— Меня устраивает.
— И я не консультирую по телефону. Нам придется договориться о встрече.
Я согласился и на это, а потом спросил, нет ли у нее сегодня свободного времени.
— После полудня я совершенно свободна, как утверждает мой настольный календарь, — ответила она. — Так что думайте, когда вам удобнее.
— Может, прямо сейчас? Скажем, через полчаса?
— Чудесно, приходите.
Только теперь я представился. Мое имя она тоже нашла чудесным и добавила, что ее квартира находится в Карнеги-холле. Заверив, что мне известно, где это, я повесил трубку.
Глава одиннадцатая
Я проехал надземкой до Пятьдесят седьмой улицы и по лестнице спустился к углу Карнеги-холла. Около входа в Студию ко мне подошел какой-то бродяга и выпросил десятипенсовик. Кварталом ниже, на противоположной стороне Седьмой авеню, перед Шератон-парком, выстроилась цепочка пикетчиков.
Вестибюль Карнеги-холла был небольшим и строгим — без каких-либо украшений. Справа находилось два лифта. Рядом — ящик пневмопочты с уходящим в потолок стеклянным желобом, а чуть в стороне — задний вход в «Таверну Карнеги», на углу Пятьдесят шестой улицы, и настенный указатель. «Круземарк М., Консультации по Астрологии» я нашел в списке на одиннадцатом этаже.
Стрелка латунного индикатора над левым лифтом опускалась по дуге в полукруге этажных номеров, напоминая стрелку часов, ползущих в обратную сторону. Перед тем как замереть в горизонтальном положении, стрелка остановилась на цифрах «семь» и «три». Дверь открылась, и первым показался огромный дог, тащивший за собой грузную женщину в шубе. За ними — бородач, с виолончелью в футляре. Я вошел и назвал старику-лифтеру номер этажа. В своей плохо подогнанной униформе лифтер был похож на отставного служаку балканской армии. Он глянул на мои ботинки, но промолчал. Затем закрыл металлические воротца, и мы начали подниматься.
До одиннадцатого этажа мы добрались без остановок. Коридор наверху оказался широким и таким же унылым, как и вестибюль. Вдоль стены через равные промежутки висели свернутые брезентовые пожарные шланги. Издалека доносились рулады сопрано — кто-то разминался гаммами.

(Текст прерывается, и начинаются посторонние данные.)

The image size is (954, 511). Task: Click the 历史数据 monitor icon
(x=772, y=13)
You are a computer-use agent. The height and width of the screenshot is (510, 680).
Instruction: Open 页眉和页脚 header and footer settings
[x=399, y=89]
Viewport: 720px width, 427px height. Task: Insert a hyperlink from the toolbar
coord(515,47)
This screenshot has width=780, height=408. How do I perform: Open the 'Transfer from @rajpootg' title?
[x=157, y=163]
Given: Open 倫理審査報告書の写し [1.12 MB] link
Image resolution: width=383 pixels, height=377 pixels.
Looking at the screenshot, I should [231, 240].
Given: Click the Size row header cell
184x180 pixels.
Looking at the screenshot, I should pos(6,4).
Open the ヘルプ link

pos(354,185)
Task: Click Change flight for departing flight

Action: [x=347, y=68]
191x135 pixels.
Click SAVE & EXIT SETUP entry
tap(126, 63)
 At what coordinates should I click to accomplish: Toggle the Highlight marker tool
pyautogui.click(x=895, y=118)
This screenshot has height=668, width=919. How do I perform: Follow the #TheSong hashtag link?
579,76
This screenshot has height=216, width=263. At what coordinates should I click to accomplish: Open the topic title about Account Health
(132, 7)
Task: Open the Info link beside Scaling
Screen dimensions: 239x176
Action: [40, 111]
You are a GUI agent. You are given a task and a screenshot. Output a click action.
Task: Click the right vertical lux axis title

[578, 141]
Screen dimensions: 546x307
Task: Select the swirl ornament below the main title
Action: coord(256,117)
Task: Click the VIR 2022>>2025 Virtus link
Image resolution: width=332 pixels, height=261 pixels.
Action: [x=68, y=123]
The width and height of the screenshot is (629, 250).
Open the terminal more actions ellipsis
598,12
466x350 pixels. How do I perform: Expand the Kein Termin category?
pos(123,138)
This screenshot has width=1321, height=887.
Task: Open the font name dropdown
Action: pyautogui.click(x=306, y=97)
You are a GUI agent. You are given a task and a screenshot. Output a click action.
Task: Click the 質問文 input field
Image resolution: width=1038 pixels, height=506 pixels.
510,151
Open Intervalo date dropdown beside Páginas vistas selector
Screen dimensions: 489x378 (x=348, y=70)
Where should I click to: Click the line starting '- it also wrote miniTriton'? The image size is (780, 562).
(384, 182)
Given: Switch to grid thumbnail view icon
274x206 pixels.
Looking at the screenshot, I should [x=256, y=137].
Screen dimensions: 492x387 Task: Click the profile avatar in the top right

Вот и жилище М. Круземарк. Ее имя было написано на дверях золотыми буквами, а под ним красовался странный символ — что-то вроде буквы «т» с хвостиком в виде стрелы, указующей вверх. Я позвонил. Подождал. За дверью послышался стук высоких каблуков, щелкнул замок, и дверь приоткрылась — насколько позволяла цепочка.
Из полумрака на меня изучающе уставились зеленые глаза. Затем послышалось вопросительное: «Кто там?».
— Гарри Энджел, я звонил вам насчет приема.
— Да-да, конечно. Одну минуту. — Дверь прикрыли, послышалось звяканье цепочки, и спустя мгновение я вновь увидел зеленые кошачьи глаза, горевшие на бледном угловатом лице, в темных впадинах под тяжелыми бровями.
— Входите. — Женщина отступила в сторону. С ног до головы она была одета в черное — богемный наряд на уик-энде в кофейне Виллиджа: черная шерстяная юбка и черный свитер, черные чулки… И черные густые волосы, собранные в пучок и заколотые двумя эбонитовыми палочками, похожими на китайские палочки для еды. Уолтер Ригли говорил, что ей лет тридцать шесть — тридцать семь, но без косметики Маргарет Круземарк выглядела намного старше. Она была до невозможности худа — изможденный вид, едва заметная грудь под тяжелыми складками свитера… Единственным украшением служил золотой медальон, висящий на простой цепочке. Он изображал перевернутую пятиконечную звезду.
Мы оба молчали. Я пристально рассматривал ее медальон. «Пойди, поймай падучую звезду…» — эхом звучали у меня в голове начальные слова поэмы Донна [Донн, Джон (1572–1631) — выдающийся английский поэт, считается главой школы поэтов-метафизиков.], и я вдруг увидел руки доктора Альберта Фаулера, и золотое кольцо на его барабанящем по столу пальце — кольцо с пятиконечной звездой, — однако его уже не было на пальце, когда я нашел тело доктора в спальне. Вот она, пропавшая деталь головоломки.
Это открытие ошеломило меня, как будто клизма с ледяной водой. Вдоль позвоночника пробежал холодок и дыбом поднял волоски на затылке. Что случилось с кольцом доктора? Наверное, оно лежало у него в кармане; одежду я не обыскал. Но почему он снял его перед тем, как выбить себе мозги? А если это был не он, то кто?
Я почувствовал, как в меня впились лисьи глаза женщины.